The High Court has faulted Parliament for amending election laws in 2016 without following standing orders and the Constitution.
In a decision that put a dent in how the 2017 elections were conducted, High Court judge George Odunga yesterday said two joint parliamentary meetings called by the speakers of the Senate and National Assembly to discuss changes to the election law were illegal.
Although the judge declined to quash the amendments as they were applied in the last year’s election, he ruled that the manner in which the proceedings on the election laws were conducted was unprocedural and against the Constitution.
On December 20, 2016, the floor of the National Assembly turned chaotic as both Jubilee and the then Coalition for Reforms and Democracy (CORD) battled over proposals to make changes to the election law. Speaker Justin Muturi adjourned the sitting but gazetted another one two days later.
During the second sitting held on December 22, Opposition MPs walked out of the proceedings and marched through the streets, leaving Jubilee MPs to pass the amendments that included adoption of a manual identification of voters, tallying and transmission of results in the 2017 election.
The lawmakers also shelved implementation of the Elections Campaign Financing Act, which was to cap how much candidates for various seats used during campaigns, as well as the law dealing with qualifications of Members of the County Assembly and Members of Parliament.
In the second sitting, anti-riot police officers barricaded Parliament in anticipation of chaos that had marred the previous sitting.
The officers were stationed at the intersections of Uhuru Highway and Parliament Road, and City Hall Way, Parliament Road and Harambee Avenue, forcing MPs to walk through the cordon.
Live broadcasts from the Parliamentary Broadcasting Unit were also cut off, and journalists were ordered to steer clear of the gallery.
In court, Mr Muturi argued that he adjourned the first sitting as some of the legislators had sneaked in pepper spray and whistles.
But Justice Odunga noted that his claims were not penned in the House minutes.

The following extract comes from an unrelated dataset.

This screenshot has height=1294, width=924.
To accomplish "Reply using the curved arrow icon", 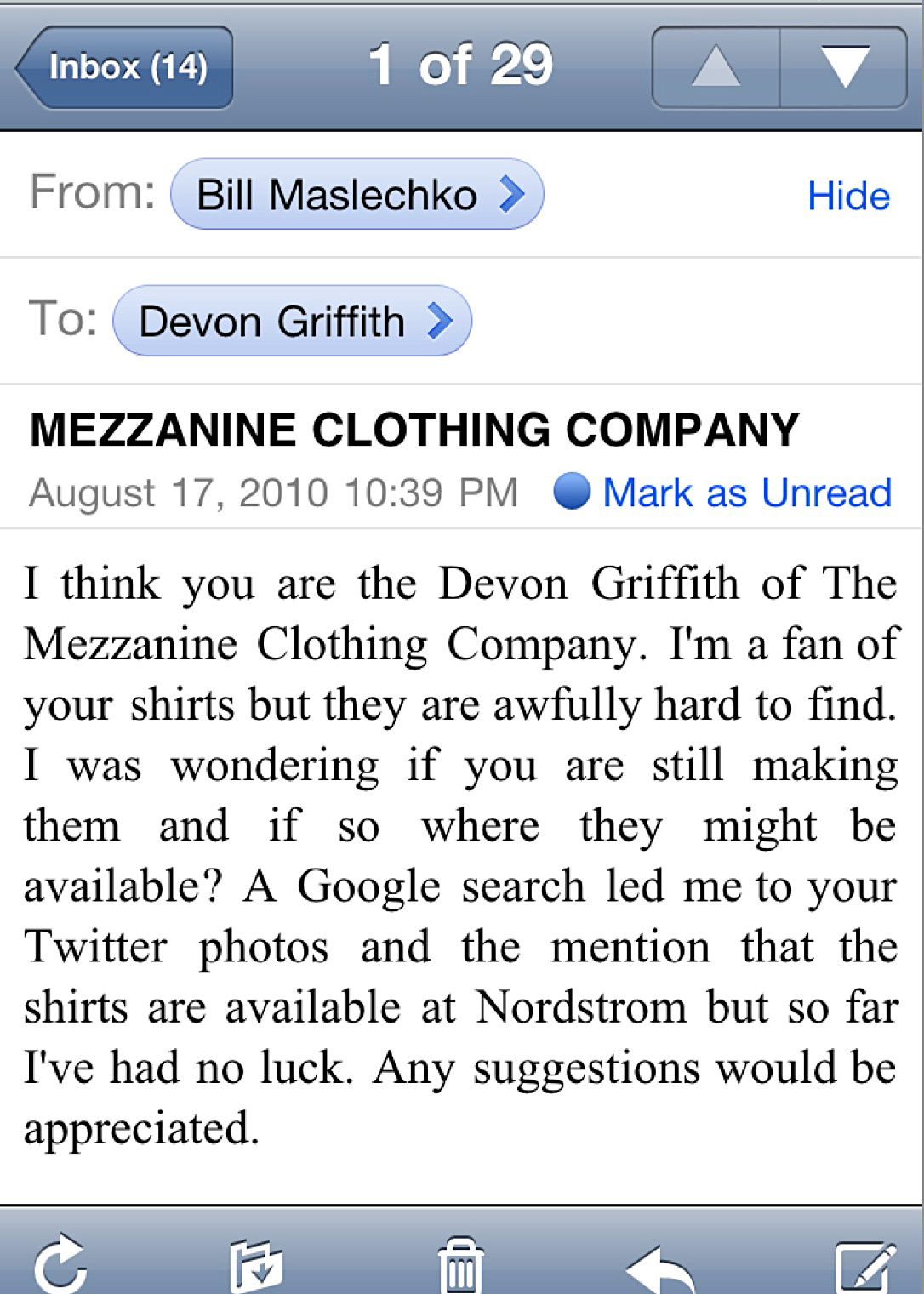I will click(660, 1269).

Muturi told the court that the presence of the law enforcement officers in the second sitting was to ensure that MPs were safe.
But the judge faulted him, saying they were unnecessarily deployed as there was no real threat reported to any State agency.
Odunga also found that there was no explanation by the speakers on why they called for a special sitting twice.
He observed that both houses had discussed the same issues before going on recess.
“In what was an aberration of our history and Parliament business and operations of both houses, the precincts of Parliament were barricaded by the police and paramilitary security forces. It tainted the image of Parliament as a people’s democratic institution with elected representatives of the people enjoying the power and privileges of Parliament,” he ruled.
The judge was also told that the amendment laws were passed as a matter of public interest.
The Attorney General, sued alongside the two speakers, argued that the amendments were to help Kenyans vote with ease. He also told the judge that courts could not interfere with Parliament’s law-making process.
However, Odunga found that key steps in the law-making process were overlooked by the legislators.
He noted that the amendments were introduced on the floor of the house by Leader of Majority Aden Duale and then chair of the Justice and Legal Affairs Committee, Samuel Chepkonga. The bills were however still at the committee stage.
The judge ruled that the bills ought to have first been subjected to public participation.